Given problem
Give everything from the start of the rows down through the line containing "Action: [x=906, y=168]" as a JSON list of strings, one string per line, with blank lines left out.

Data records
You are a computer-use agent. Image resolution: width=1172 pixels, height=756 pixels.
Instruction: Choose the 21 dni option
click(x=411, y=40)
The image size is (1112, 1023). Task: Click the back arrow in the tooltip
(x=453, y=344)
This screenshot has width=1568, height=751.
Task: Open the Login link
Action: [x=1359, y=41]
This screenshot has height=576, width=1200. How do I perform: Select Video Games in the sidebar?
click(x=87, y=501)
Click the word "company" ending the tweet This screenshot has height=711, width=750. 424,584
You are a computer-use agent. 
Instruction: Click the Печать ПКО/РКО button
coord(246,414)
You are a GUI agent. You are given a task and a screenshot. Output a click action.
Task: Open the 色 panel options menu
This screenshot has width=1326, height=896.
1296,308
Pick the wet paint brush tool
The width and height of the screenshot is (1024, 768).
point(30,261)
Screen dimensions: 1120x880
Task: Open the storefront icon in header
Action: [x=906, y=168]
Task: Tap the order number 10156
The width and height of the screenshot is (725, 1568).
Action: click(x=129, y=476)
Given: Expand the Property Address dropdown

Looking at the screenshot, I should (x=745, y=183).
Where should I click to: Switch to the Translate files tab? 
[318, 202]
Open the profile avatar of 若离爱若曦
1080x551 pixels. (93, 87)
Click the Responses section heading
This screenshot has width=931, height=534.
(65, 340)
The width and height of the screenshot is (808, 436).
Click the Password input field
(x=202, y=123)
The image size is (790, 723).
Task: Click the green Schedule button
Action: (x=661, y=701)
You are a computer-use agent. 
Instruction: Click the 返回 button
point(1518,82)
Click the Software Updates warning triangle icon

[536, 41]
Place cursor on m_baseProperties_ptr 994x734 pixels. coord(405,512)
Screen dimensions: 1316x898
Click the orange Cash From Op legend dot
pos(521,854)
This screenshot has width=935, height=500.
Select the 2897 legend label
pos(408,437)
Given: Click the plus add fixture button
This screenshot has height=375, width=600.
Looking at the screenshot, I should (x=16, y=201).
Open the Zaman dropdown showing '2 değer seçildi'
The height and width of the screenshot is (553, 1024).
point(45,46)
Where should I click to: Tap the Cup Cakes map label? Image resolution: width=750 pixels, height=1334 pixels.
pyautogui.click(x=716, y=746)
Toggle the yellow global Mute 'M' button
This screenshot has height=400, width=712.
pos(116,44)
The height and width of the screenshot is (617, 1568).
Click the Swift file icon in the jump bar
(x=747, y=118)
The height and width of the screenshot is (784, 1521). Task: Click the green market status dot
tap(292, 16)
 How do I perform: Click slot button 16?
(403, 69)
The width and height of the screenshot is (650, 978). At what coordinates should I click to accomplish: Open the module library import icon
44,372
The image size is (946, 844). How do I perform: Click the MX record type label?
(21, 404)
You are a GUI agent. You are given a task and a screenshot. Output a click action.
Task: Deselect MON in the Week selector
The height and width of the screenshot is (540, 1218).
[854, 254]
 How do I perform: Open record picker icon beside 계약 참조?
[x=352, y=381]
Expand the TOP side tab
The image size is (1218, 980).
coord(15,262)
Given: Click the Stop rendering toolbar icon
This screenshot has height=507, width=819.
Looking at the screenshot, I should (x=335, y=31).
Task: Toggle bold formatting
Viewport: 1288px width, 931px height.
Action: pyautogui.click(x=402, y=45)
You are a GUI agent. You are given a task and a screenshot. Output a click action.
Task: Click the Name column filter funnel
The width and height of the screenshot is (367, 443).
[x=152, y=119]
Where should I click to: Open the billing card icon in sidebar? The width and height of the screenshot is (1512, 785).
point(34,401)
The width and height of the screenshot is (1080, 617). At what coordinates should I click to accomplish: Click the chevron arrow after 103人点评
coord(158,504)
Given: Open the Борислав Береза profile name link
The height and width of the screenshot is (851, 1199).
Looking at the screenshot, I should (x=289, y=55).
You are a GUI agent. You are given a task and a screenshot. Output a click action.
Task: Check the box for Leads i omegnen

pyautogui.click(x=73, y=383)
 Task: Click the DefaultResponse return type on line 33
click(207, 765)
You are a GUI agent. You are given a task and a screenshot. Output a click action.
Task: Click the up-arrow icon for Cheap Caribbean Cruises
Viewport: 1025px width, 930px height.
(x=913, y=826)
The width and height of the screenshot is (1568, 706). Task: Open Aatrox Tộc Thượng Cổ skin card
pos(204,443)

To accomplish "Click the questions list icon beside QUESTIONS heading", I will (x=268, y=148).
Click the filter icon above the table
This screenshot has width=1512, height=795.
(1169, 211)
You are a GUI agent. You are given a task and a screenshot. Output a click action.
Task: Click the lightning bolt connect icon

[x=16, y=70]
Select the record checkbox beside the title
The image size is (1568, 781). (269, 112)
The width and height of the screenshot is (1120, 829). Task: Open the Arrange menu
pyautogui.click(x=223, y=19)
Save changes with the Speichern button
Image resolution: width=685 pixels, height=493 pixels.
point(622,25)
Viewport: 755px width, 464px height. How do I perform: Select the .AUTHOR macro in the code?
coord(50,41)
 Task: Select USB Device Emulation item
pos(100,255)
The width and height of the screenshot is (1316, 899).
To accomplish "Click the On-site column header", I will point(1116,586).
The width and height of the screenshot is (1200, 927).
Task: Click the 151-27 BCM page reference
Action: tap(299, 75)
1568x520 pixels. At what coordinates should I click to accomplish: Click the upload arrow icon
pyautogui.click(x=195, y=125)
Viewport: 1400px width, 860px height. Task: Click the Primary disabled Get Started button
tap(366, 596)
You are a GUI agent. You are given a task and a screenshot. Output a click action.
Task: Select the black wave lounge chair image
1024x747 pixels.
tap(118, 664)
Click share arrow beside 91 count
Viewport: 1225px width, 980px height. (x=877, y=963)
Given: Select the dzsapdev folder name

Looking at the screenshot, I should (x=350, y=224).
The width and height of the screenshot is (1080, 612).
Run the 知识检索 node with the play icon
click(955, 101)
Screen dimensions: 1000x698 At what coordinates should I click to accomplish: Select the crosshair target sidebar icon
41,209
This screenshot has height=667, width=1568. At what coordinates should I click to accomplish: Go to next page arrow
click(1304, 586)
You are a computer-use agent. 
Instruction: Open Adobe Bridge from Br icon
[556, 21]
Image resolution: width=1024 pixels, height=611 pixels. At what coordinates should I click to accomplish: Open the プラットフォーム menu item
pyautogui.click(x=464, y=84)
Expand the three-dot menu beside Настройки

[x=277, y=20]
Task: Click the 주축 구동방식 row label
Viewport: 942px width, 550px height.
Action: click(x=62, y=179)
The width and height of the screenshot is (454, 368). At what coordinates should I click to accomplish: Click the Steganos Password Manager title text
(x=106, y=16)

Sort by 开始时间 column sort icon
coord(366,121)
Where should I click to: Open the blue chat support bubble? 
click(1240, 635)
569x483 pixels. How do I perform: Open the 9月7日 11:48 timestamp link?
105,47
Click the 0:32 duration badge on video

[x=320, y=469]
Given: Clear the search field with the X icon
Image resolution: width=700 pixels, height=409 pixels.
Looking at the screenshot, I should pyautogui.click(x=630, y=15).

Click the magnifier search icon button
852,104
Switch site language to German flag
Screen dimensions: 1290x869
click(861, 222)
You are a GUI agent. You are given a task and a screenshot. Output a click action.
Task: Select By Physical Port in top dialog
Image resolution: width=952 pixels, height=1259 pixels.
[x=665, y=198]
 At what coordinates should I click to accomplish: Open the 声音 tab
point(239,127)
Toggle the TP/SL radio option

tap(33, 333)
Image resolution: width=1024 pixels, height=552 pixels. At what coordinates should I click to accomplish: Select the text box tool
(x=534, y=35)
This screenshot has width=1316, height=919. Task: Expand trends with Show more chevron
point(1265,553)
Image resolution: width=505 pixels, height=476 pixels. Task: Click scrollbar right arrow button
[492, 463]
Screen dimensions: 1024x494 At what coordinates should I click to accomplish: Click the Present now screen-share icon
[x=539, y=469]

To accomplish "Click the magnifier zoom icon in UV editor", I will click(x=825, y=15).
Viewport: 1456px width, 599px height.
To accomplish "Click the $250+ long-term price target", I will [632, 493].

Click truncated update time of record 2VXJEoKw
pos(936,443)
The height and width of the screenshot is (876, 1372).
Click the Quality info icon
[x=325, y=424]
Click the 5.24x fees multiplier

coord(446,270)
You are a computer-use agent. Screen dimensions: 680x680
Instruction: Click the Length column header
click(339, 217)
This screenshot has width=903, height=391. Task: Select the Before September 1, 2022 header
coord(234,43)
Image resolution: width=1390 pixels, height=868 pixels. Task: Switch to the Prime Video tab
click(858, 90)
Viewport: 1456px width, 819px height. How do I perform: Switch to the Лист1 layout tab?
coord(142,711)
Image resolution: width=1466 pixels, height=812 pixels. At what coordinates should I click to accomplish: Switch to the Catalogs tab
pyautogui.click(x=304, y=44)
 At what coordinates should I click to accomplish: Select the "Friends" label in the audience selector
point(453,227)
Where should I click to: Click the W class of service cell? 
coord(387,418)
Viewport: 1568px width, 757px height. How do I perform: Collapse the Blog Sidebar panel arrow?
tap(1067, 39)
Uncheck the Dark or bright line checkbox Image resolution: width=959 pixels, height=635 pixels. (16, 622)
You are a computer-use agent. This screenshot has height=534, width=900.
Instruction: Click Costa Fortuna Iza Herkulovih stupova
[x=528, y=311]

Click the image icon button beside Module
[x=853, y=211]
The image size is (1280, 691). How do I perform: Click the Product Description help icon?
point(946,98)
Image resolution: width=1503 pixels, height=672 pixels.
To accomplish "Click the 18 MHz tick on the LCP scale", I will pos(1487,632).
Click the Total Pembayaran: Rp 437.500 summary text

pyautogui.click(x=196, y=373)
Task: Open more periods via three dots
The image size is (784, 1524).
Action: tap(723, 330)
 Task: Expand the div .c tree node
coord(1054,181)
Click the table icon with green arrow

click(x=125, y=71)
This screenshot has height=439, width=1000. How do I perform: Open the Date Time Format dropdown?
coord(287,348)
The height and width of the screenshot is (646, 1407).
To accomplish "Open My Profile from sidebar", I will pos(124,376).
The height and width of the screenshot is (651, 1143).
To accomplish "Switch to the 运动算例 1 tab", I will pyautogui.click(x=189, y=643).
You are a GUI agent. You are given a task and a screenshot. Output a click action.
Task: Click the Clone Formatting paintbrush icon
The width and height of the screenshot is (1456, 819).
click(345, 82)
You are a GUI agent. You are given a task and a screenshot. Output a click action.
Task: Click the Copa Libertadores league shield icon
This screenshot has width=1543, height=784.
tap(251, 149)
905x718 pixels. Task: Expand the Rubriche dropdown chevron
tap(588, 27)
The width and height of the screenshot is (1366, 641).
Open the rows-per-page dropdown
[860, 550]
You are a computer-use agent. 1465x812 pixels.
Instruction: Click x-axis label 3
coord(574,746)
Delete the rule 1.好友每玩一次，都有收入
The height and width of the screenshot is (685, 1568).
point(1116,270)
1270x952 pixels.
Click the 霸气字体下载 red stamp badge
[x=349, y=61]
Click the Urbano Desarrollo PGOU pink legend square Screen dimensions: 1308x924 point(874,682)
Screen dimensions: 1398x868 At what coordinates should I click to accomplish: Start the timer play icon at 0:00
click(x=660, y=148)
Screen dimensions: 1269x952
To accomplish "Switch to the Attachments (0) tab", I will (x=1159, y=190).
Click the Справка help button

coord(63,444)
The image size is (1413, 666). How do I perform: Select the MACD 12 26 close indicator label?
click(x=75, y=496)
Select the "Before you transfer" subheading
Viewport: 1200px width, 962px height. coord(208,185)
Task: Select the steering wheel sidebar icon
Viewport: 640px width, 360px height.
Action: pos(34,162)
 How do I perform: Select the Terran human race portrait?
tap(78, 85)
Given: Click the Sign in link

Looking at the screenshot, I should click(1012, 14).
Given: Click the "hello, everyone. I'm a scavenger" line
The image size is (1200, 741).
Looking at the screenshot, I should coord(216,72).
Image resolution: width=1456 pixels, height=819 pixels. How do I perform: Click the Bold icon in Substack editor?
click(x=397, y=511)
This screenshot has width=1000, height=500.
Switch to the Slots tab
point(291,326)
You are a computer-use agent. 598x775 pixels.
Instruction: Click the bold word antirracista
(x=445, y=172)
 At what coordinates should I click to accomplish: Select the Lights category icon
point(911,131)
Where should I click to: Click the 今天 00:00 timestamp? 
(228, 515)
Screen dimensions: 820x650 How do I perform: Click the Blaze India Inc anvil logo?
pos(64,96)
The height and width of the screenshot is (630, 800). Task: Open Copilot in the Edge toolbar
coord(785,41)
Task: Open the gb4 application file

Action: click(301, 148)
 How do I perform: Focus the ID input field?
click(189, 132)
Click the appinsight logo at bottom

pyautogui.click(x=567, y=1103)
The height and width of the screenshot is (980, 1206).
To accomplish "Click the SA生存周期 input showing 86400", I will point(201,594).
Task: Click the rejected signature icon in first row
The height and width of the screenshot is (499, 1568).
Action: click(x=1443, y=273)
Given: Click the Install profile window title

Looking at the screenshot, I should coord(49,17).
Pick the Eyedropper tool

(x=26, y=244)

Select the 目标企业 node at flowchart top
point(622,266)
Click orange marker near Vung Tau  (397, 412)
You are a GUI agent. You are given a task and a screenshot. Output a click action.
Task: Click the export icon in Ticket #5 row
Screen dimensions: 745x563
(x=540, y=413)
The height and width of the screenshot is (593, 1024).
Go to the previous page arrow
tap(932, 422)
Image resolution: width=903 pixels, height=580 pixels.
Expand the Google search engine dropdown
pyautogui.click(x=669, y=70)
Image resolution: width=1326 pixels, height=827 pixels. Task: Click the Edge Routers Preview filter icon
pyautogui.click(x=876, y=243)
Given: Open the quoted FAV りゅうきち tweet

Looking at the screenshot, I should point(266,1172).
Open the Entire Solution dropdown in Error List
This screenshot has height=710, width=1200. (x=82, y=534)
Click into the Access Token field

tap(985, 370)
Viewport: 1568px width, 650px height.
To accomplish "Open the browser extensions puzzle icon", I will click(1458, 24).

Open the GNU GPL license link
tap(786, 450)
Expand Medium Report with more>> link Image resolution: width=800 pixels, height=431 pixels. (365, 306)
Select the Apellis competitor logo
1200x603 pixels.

Response
[
  "You are a computer-use agent. Image resolution: width=1172 pixels, height=756 pixels.",
  "Instruction: Choose the 21 dni option",
  "click(x=411, y=40)",
  "The image size is (1112, 1023). Task: Click the back arrow in the tooltip",
  "(x=453, y=344)",
  "This screenshot has width=1568, height=751.",
  "Task: Open the Login link",
  "Action: [x=1359, y=41]",
  "This screenshot has height=576, width=1200. How do I perform: Select Video Games in the sidebar?",
  "click(x=87, y=501)",
  "Click the word \"company\" ending the tweet This screenshot has height=711, width=750. 424,584",
  "You are a computer-use agent. ",
  "Instruction: Click the Печать ПКО/РКО button",
  "coord(246,414)",
  "You are a GUI agent. You are given a task and a screenshot. Output a click action.",
  "Task: Open the 色 panel options menu",
  "This screenshot has width=1326, height=896.",
  "1296,308",
  "Pick the wet paint brush tool",
  "The width and height of the screenshot is (1024, 768).",
  "point(30,261)",
  "Screen dimensions: 1120x880",
  "Task: Open the storefront icon in header",
  "Action: [x=906, y=168]"
]